In the United States, libertarians have opposed all of these things, and/or advocated scaling them way back. Not all self-identified libertarians. I'm talking about doctrinaire libertarians. I'm not going to get into a definitional argument about this, but if you read what the intellectuals of this movement say, and their party platform, it's quite extreme. Moderate conservatives and liberals can call themselves libertarians if they want, but just being sort of fiscally conservative and supporting the Second Amendment isn't really libertarian. The core of it is a belief in
minimalist government, not a government which is like 85% of what we have now.
The point of all of this is to look at the world around us, and ask the basic question: which countries supply services like the ones I listed above, and which do not? And how well off economically are the ones who do offer such services versus the ones who do not? The answer provides a staggering contrast; it isn't merely a general trend in favor of the one over the other. ALL governments which supply most/all of these kinds of services are at least in the upper third of countries in the world in terms of economic prosperity, most in the upper 10%:
https://en.wikipedia.org/wiki/List_of_countries_by_Human_Development_Index
While the ones who do not are farther down, most being in the crapper. It's interesting that you point out the fact that many developing countries have authoritarian government. What that proves is that "big government" is not the same thing as authoritarian government. Equating the two is another fallacy of libertarians.
Broadly, this world consists largely of countries with "big government" i.e. high taxes and lots of services provided by the government, and "small government" with low/minimal taxes and little in the way of services. The former are generally democracies, while the latter are generally dictatorships. The former are generally prosperous, while the latter are generally not.
Either way, democracy or dictatorship, it's clear when you look around the world that minimalist government doesn't work.

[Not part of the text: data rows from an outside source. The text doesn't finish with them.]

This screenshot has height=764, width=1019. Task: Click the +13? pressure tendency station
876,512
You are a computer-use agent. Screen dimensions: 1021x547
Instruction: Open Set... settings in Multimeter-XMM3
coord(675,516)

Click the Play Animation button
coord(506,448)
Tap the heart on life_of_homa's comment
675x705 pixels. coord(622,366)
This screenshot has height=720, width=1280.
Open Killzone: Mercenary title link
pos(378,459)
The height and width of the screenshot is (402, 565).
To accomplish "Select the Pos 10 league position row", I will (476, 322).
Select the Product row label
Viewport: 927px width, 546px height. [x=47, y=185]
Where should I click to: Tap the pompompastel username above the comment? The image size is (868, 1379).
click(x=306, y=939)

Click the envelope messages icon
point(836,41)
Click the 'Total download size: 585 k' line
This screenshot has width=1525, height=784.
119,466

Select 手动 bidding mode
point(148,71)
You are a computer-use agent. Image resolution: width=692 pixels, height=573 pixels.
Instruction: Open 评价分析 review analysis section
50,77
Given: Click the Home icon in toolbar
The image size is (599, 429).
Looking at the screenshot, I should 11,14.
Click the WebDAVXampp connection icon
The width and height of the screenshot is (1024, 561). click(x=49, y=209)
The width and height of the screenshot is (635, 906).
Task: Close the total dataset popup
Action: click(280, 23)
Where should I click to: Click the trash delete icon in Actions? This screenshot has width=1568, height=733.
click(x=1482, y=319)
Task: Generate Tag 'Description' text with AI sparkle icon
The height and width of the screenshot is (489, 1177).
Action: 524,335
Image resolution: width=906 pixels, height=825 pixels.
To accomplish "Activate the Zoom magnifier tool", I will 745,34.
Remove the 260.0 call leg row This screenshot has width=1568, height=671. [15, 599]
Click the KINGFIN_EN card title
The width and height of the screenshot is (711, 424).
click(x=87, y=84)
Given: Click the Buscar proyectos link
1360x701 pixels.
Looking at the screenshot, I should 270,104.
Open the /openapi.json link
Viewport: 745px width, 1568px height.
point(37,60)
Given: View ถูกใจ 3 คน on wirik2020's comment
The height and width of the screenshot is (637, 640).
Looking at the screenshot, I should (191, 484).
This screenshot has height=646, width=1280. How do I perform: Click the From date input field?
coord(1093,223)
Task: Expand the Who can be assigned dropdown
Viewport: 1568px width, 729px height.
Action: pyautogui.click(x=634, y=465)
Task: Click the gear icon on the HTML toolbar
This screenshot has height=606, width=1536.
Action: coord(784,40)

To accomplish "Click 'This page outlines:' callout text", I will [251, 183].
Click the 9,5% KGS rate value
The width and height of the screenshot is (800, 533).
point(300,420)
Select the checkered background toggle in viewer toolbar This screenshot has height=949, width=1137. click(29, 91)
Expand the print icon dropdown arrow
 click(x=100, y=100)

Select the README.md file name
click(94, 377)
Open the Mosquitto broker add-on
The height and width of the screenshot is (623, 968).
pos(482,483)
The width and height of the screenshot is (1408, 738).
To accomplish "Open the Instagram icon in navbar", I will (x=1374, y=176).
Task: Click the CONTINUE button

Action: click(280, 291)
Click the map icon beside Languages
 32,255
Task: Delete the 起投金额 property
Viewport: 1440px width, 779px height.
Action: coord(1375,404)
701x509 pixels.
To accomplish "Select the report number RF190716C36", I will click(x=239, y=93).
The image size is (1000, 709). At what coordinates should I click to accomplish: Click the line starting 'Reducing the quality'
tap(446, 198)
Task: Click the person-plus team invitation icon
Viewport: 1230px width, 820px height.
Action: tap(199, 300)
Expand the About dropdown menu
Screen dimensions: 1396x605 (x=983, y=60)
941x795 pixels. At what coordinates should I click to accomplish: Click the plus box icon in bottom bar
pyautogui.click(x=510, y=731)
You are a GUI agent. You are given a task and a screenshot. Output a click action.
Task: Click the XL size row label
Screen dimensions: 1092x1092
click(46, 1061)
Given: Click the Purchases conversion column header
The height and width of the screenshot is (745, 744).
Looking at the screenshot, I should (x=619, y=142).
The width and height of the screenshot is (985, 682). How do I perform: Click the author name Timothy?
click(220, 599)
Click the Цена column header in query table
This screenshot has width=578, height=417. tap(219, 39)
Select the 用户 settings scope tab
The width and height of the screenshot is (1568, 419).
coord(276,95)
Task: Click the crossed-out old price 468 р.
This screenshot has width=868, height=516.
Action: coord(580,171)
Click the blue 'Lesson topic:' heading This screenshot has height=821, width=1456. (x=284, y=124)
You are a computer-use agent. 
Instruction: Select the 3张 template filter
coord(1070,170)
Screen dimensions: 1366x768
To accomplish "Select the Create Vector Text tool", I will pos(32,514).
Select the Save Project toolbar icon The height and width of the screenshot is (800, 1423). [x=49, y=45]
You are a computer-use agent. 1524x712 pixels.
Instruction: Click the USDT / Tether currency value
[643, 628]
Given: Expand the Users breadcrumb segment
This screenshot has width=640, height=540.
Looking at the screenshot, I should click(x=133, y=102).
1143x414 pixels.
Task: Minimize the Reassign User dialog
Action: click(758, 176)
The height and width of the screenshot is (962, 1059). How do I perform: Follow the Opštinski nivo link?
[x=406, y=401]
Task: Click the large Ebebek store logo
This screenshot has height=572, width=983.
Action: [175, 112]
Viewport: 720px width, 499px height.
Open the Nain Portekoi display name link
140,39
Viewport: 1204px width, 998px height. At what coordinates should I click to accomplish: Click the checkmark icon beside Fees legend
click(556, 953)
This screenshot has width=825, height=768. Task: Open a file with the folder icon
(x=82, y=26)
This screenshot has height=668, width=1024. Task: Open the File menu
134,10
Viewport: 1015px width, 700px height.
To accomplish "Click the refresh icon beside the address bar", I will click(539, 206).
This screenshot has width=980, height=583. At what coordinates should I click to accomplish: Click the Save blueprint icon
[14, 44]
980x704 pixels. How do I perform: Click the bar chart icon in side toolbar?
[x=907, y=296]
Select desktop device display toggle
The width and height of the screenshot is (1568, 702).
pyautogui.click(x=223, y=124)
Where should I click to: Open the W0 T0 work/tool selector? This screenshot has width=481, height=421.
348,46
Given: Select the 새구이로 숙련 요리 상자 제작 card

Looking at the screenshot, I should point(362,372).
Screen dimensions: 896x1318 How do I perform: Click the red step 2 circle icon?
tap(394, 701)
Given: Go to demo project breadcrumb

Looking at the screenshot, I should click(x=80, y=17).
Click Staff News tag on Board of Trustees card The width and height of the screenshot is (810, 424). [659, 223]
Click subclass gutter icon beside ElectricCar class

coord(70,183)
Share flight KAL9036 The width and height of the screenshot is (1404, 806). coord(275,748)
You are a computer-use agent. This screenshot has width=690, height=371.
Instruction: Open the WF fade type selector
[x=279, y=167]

Even if you look within the United States, you can see that red states which offer fewer services are generally less prosperous than are blue states which offer more.
http://www.businessinsider.com/state-economy-ranking-q4-2015-2016-1/#12-new-york-40
All the arguments over theory aside, the empirical evidence simply does not support this bizarre American only ideology that we call libertarian. It cuts forcefully the other way.
Libertarians are great when it comes to individual liberty. When it comes to matters of economic prosperity, they're terrible. Doing what libertarians want will turn us into a developing country, where every state has an economy like West Virginia or Arkansas, or worse.